3. When the writ petition came up for hearing before the
learned Single Judge, the attack on Rule 1(1)(c) of Part IV
was twofold, namely, that it violated Articles 14 and
19(1)(g) of the Constitution and was ultra vires Section
49(1)(d) of the Act and since it was framed without
consulting the University it was invalid and could not
impinge on Regulation 35. The learned Single Judge
overruled all the aforesaid contentions and discharged the
rule nisi. Against the said decision an appeal came to be
preferred. The Division Bench held that Rule 1 (1)(c) did
not lay down any standard of legal education but provided
that after March 12, 1967 a law degree obtained from any
University in India shall not be recognised for the purpose
of Section 24(1)(c)(iii) of Act unless the conditions
specified in clauses (a) to (d) were satisfied. It further
held that Section 49(1)(d) of the Act did not confer power
to lay down conditions for enrollment, neither could such
conditions be imposed under Sections 7(i) and 24(1)(c)(iii)
of the Act. Indeed, the Court held, it was not the function
of the Bar Council of India to lay down such conditions for
recognition of the law degree. It further pointed out that
the purport of Rule 1(1) was to amend Section 24(1)(c)(iii)
and Section 7(i) of the Act which was clearly illegal. Thus
the Division Bench held Rule 1 (1)(c) ultra vires Sections
7(i), 24(1)(c)(iii) and 49(1)(d) of the Act. On the plea
that the rule was illegal as it was framed without prior
consultation with the University, it declined to express any
view. The appeal was thus allowed and hence this appeal by
special leave.

4. We may mention that the Division Bench of the Calcutta
High Court while allowing the appeal quashed the decision of
the Bar Council and directed a mandate to issue commanding
enrollment of the appellant as an advocate.
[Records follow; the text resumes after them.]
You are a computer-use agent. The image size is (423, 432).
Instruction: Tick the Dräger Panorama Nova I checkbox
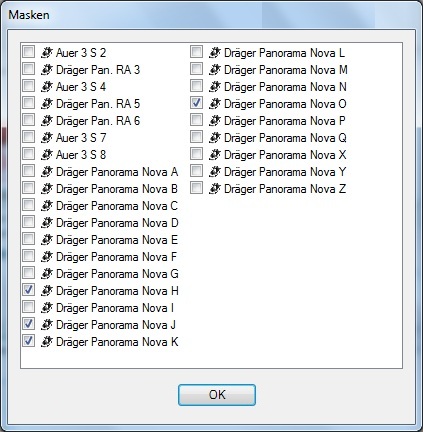point(28,306)
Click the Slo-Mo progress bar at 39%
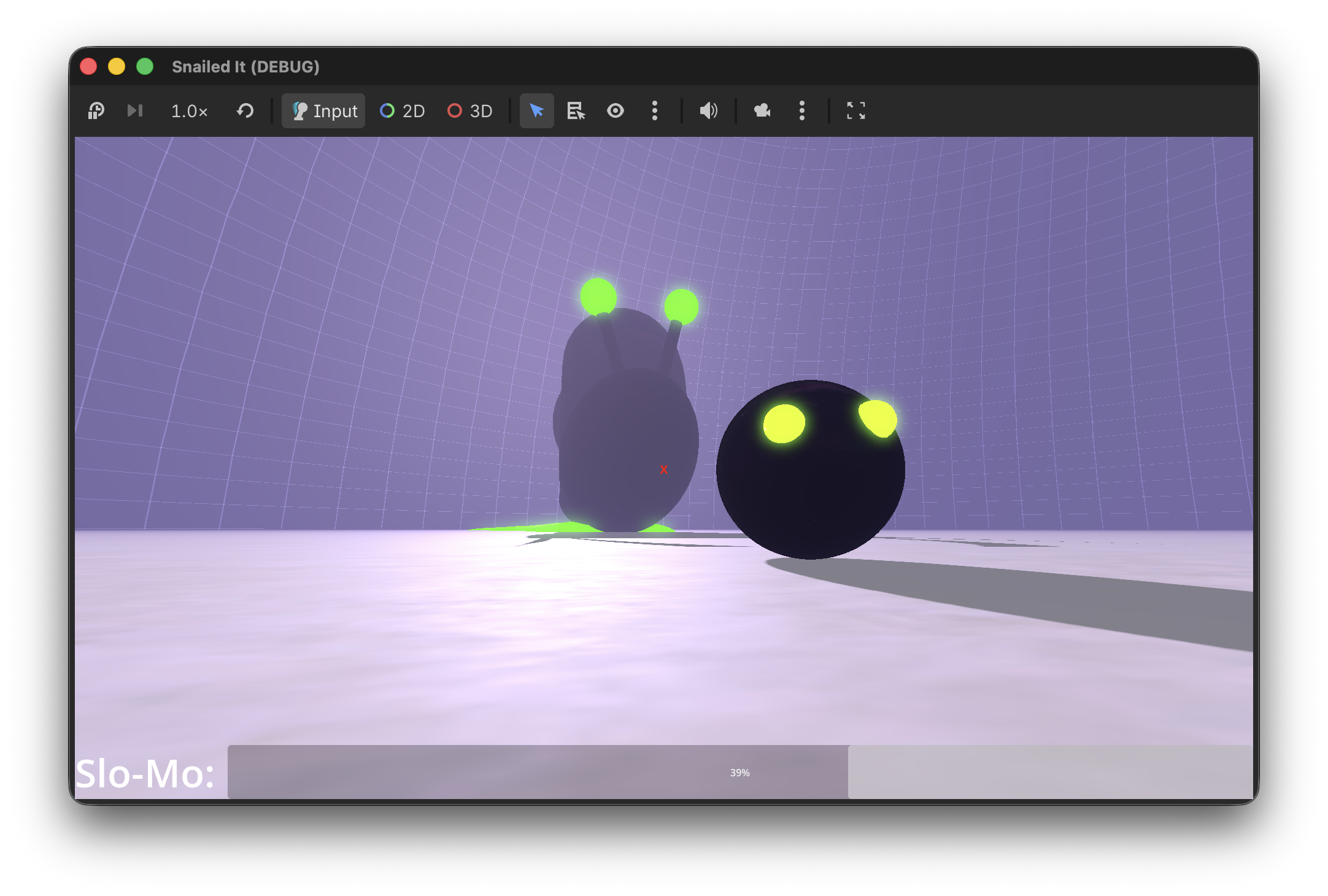Screen dimensions: 1328x896 [x=740, y=772]
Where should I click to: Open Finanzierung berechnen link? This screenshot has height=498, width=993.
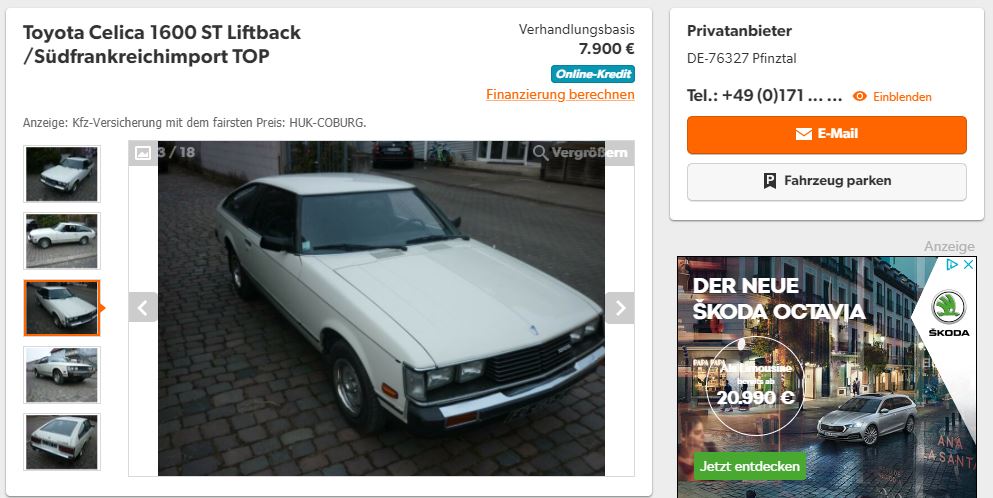coord(560,94)
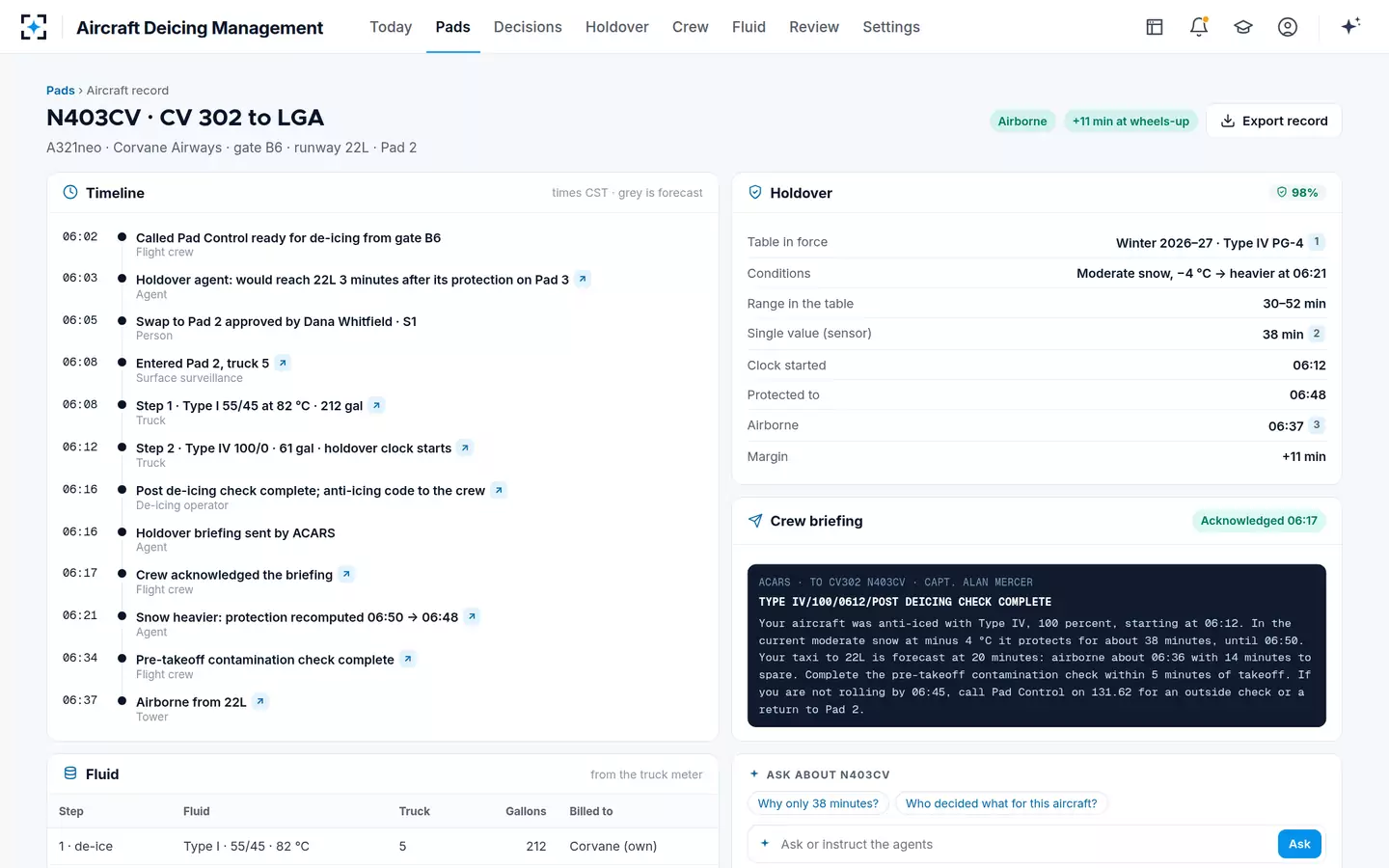Open footnote 1 next to Type IV PG-4
This screenshot has width=1389, height=868.
(x=1317, y=242)

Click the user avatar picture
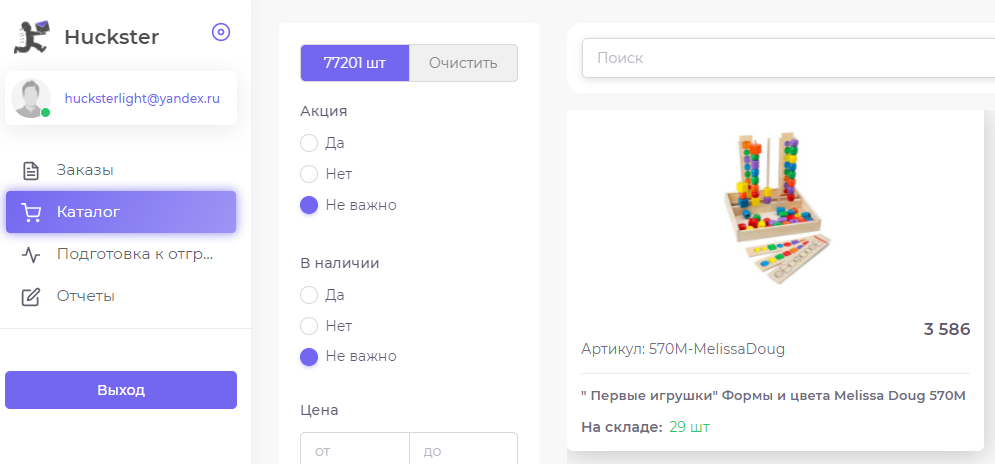click(30, 98)
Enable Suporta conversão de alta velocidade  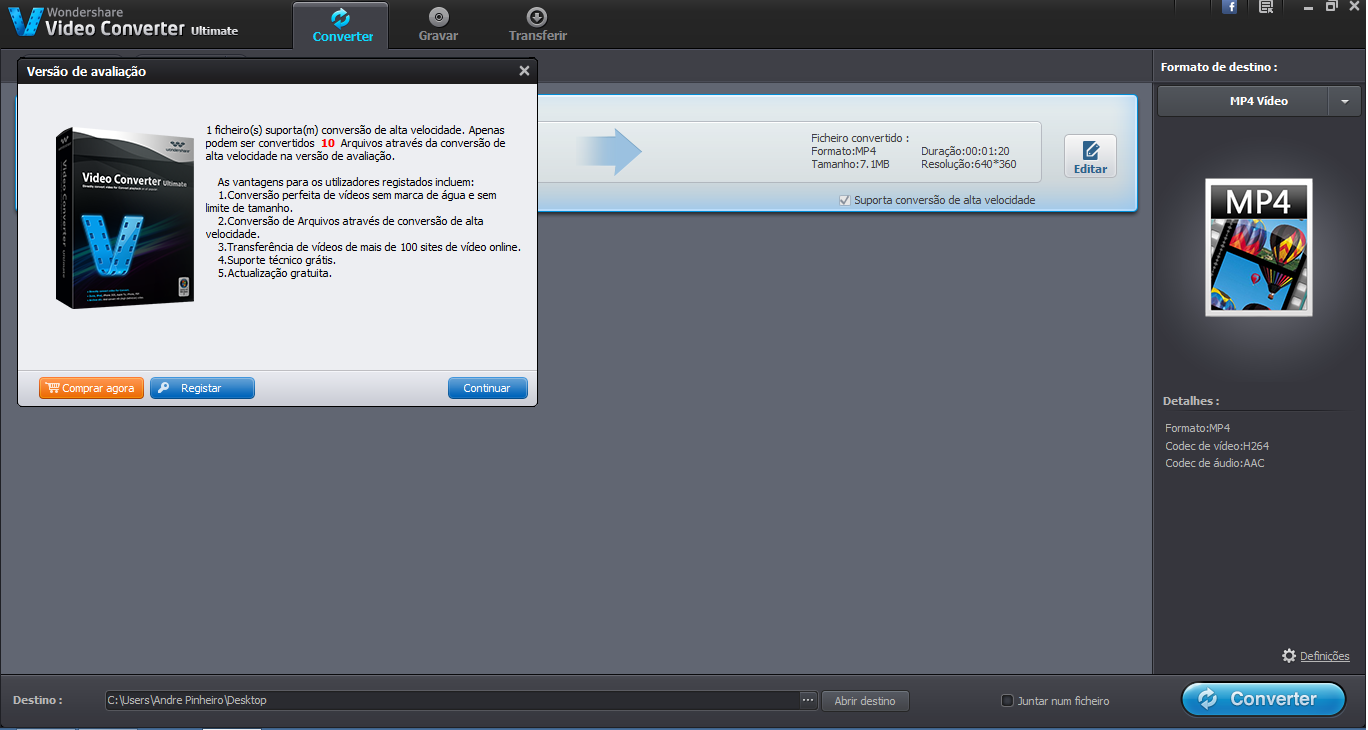845,200
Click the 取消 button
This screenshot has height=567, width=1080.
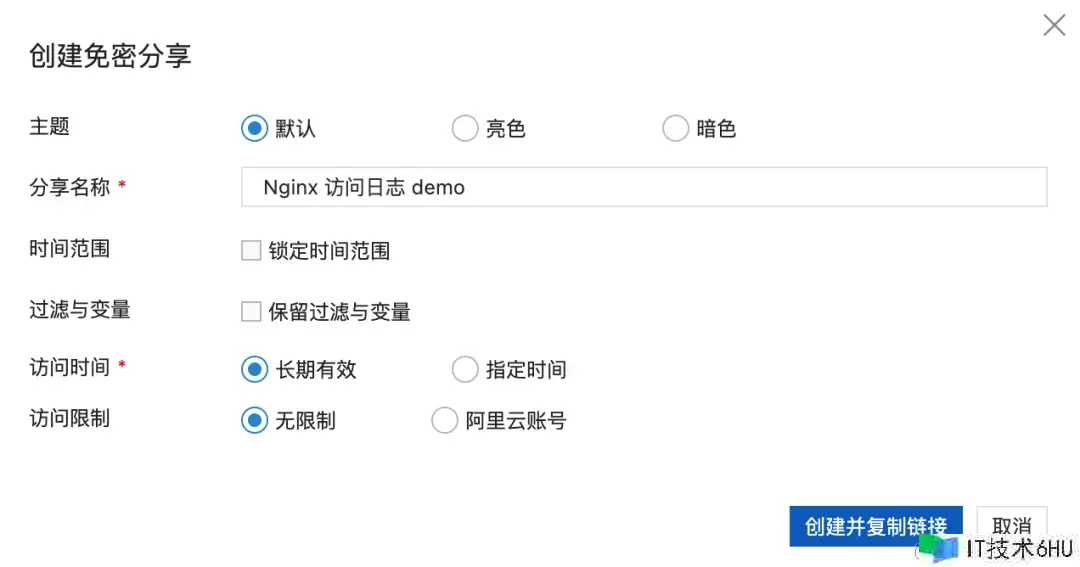point(1011,526)
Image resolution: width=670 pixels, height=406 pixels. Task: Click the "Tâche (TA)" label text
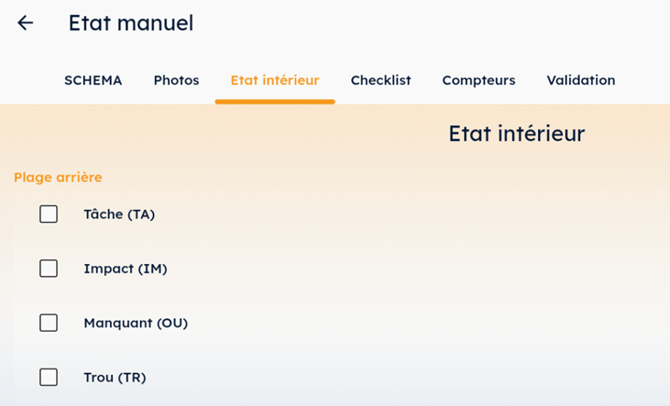(x=119, y=214)
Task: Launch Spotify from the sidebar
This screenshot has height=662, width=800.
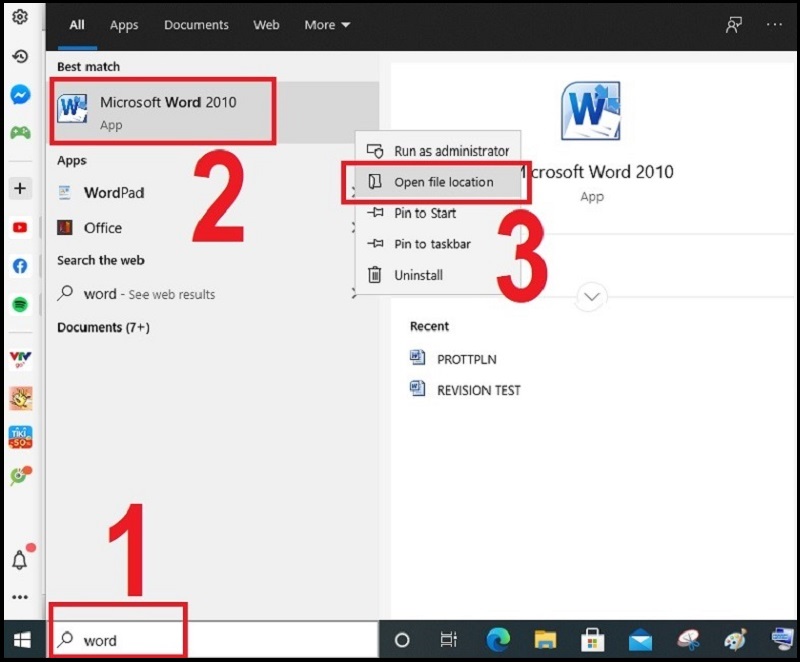Action: pyautogui.click(x=20, y=304)
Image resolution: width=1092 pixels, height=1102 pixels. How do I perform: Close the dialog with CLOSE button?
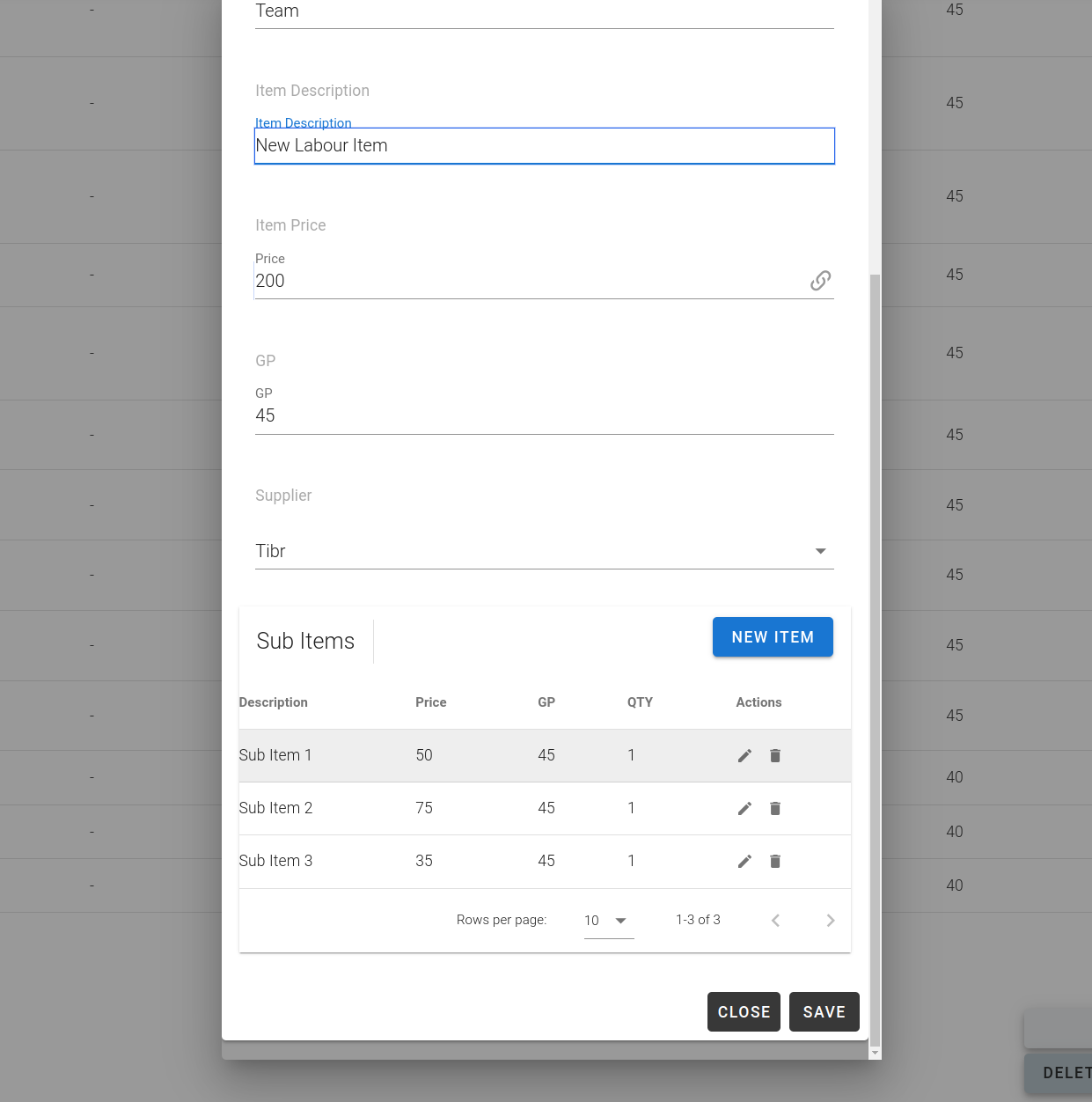click(x=744, y=1012)
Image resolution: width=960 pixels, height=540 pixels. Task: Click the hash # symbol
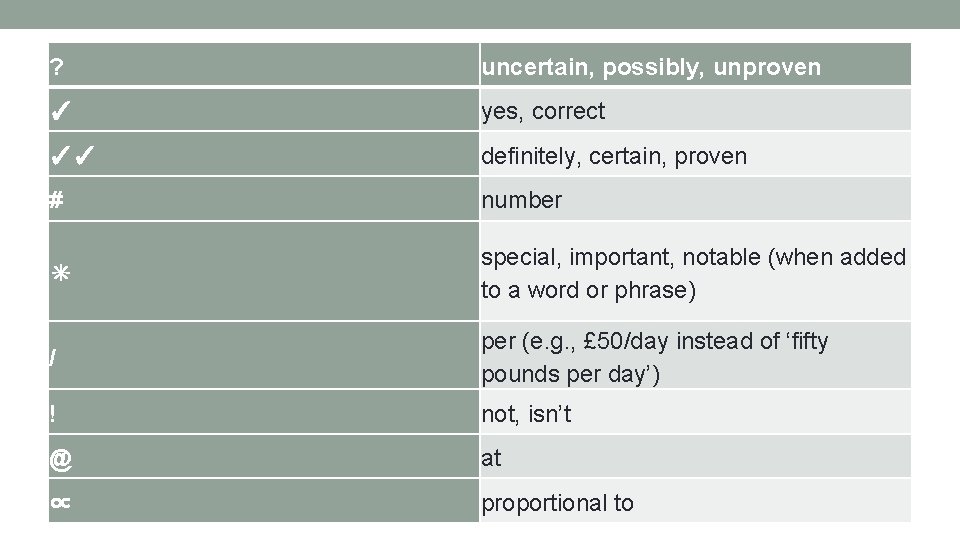click(57, 200)
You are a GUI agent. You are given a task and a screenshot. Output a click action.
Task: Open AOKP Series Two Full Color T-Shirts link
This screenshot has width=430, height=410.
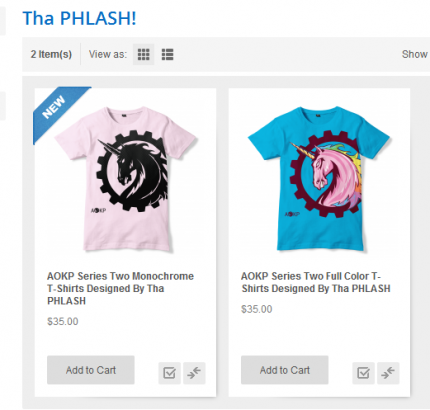(316, 282)
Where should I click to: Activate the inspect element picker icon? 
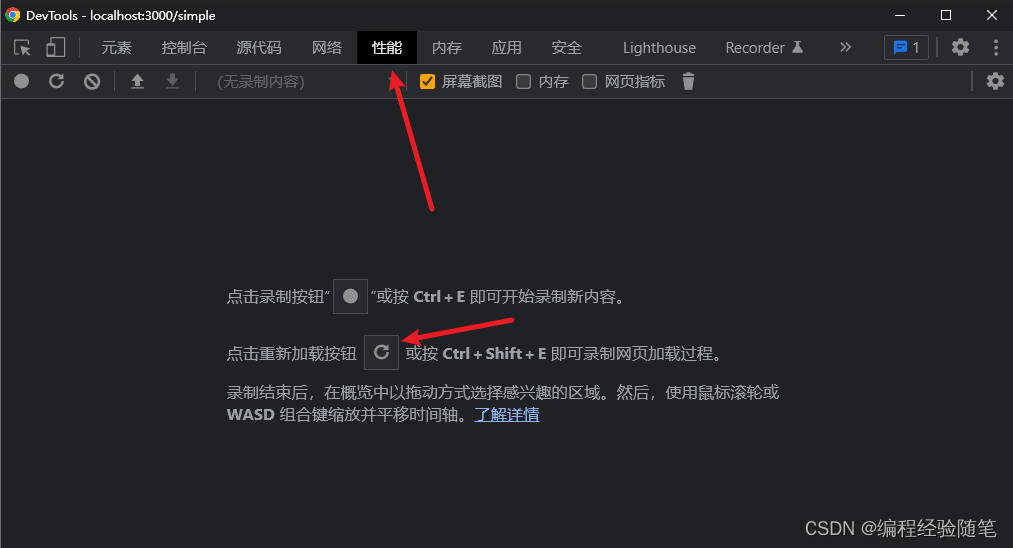22,47
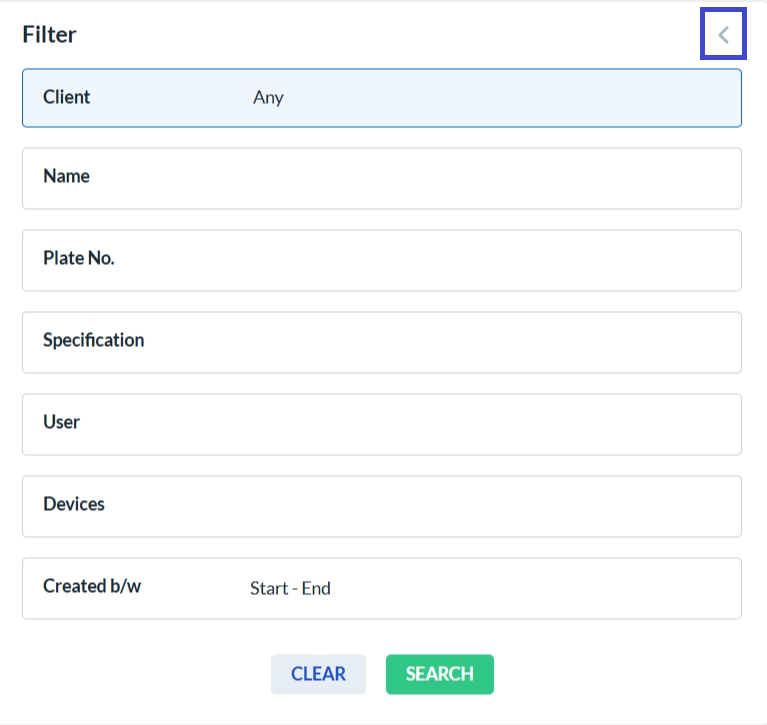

The operation
of the judgment was stayed for two weeks at the behest of
the Bar Council of India. This Court while granting special
leave stayed the operation of the impugned judgment until
further orders.

Facts of Writ Petition No. 1153 of 1991

5. The petitioner who passed his Bachelor of Arts
examination in 1953 and acquired a Master’s degree in
Economics in 1956, joined the Punjab Civil Service,
Executive Branch, on May 8, 1957, which on reorganisation of
the State w.e.f. November 1, 1966 was designated as Haryana
Civil Service, Executive Branch. In due course he was
promoted to the Indian Administrative Service and was
allotted the year 1979. The petitioner contends that while
in service of the Punjab and Haryana Governments he held a
judicial office for more than ten years and exercised quasi-
judicial powers for over seven years while performing duties
in different capacities.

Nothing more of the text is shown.